ROSARIO (ARGENTINA)
Crux [Denver CO]
February 14, 2022
By Inés San Martín
[Editor’s Note: This is the ninth in a series of articles by Inés San Martín exploring the state of the Catholic Church in Pope Francis’ home continent of Latin America. The eighth can be found here.]
ROSARIO, Argentina – Pope Francis’s homeland is becoming “sick with hatred,” and his figure and message have been coopted, says Father Rafael Velasco, the man who today leads the Jesuits of Argentina, much like the pontiff did back in the 1970s.
“Our crisis is not only political, social and economic; it is also spiritual,” Velasco said. “The soul of the nation is getting sick, if one could speak of such a thing. To get out of this crisis, we must also take into account the soul-spiritual factor: the hatred that we are inoculating ourselves with.”
Speaking with Crux soon after 24 young Argentines died after consuming poisoned cocaine, the Jesuit provincial said that to stop hating is a decision that must first be taken at a personal level, to then be transformed into a political decision.
“When the news broke of these people, addicted to illegal drugs, dying of poison, many reacted saying ‘let them kill themselves, they’re faloperos,” he said. Faloperos is a slur used in Argentina for drug addicts.
Velasco believes there is a “microclimate” within Argentina’s leadership, that simply does not represent most of the country’s population, who currently live under the poverty line.
“There is a cliché in the middle and upper sectors where it seems that being poor is someone who wants to live without working, that they are drug addicts and living off of welfare, and this is not so,” he said, quickly adding that his is not a pobrista, someone who wants for the poor to remain poor, while almost idolizing their situation.
Pobrista is a term currently used in Argentina to attack Pope Francis.
Some within the opposition accuse the pontiff of wanting the country to “remain poor,” and that this is why he is “Kirchnerista,” referring to the left-wing party that has governed during most of the past 20 years.
“And if you try to give a voice to the poor, if you speak about those who struggle with drugs as people of equal dignity to all because they were created in the likeness of God, then you are labeled as a Kirchnerista or a pobrista,” Velasco said.
The problem lies not only in the “erroneous” interpretation the opposition makes of Francis’s message, but also in the wrongful characterization made by those in government.

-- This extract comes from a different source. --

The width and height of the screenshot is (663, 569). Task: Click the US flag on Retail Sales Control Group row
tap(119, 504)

The latter “beat the drum, presenting him as someone he is not, and his message as something that it isn’t.”
Many people in Argentina, he acknowledges, have never heard the pope speak about the importance of paying taxes – and the State using them in a transparent way – nor about the dignity of work. Even less so, he said, “about fighting corruption within politics,” because, the priest says, both sides of the “hatred line” fail to even attempt honest politics.

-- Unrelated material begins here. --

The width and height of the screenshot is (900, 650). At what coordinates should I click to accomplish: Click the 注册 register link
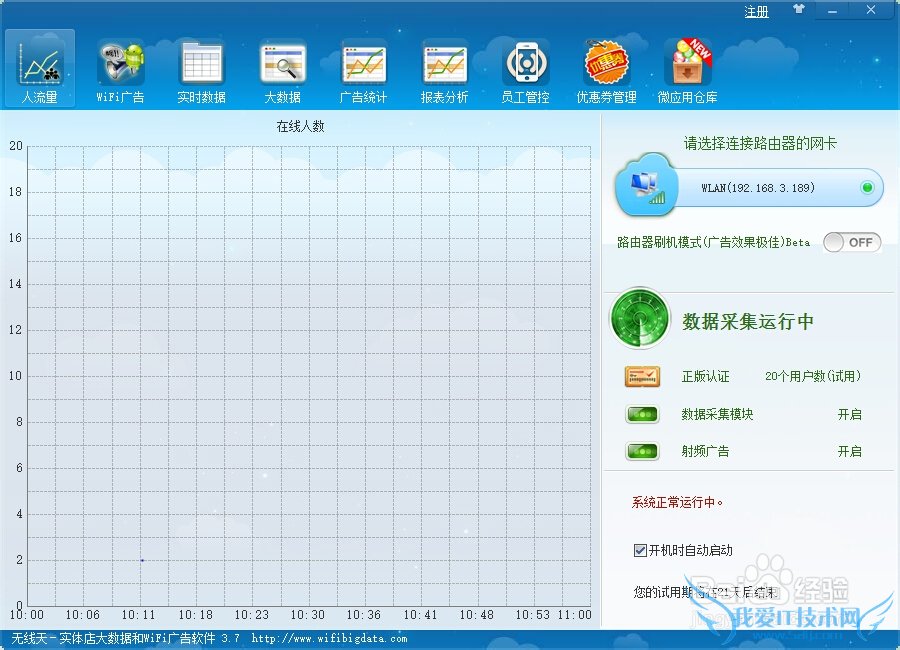coord(757,12)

“In these times, an alleged ‘political use’ of the poor is insistently pointed out,” Velasco said. “Now, let us suppose that there are, in fact, organizations that make political use of the poor. This does not, however, make the basic problem disappear: Too many people lack opportunities, and don’t have access to basic rights, such as education, healthcare, running water and electricity.”
The Jesuit says the pontiff is also politicized in this way.
“When he speaks of the universal right to land, roof and work, for many Francis is nothing but a rural bandit. And yet, he is pointing out three basic rights to which many fellow citizens today do not have access to,” he said.
Velasco is the Jesuit provincial of both Argentina and Uruguay. Restructured 12 years ago, the province has some 150 members, dozens of schools, retreat centers, universities, and several Hogares de Cristo, a network of more than 200 church-run institutes that help people fight drug addiction. Most of them are located either in a slum or in severely impoverished regions of the country. They were created by Bergoglio, before he was elected to the papacy.
When it comes to the “figure” of Francis, who was the provincial of the Jesuits in Argentina between 1973 to 1979, Velasco believes it is “trapped in the problem of hatred.” Those who praised him in the beginning, did so because they believed he hated the Kirchners, but when they saw the pope welcoming then-president Fernandez, “they began hating him,” the Jesuit said. And vice versa: Those who hated him misinterpreted his gestures and became convinced he’s a communist – “and see this as good.”
Both sides of the political divide in Argentina, Velasco said, believe Francis to be a communist. And the media has played its part, in convincing ones and others, that they are in the right.
The fact the pope has yet to go visit his home country, does not help: “Those who support him, run out of ways to explain it, and they too are disillusioned. But it’s not fair to demand someone explain why the Church is run by a communist, and end it with ‘why doesn’t he come’, as if these two belonged to the same train of thought.”
As to why he doesn’t come, Velasco said this is something he never asked Francis – and the two met earlier this year, during a summit of Jesuit provincials in Rome – but he thinks it’s because “he doesn’t believe his visit would help in any way.”
“Whenever he travels, it is because he thinks he can help in some way, but here nobody is going to listen to anything he has to say, and focus on who he took a picture with or who he gave a rosary to,” Velasco said.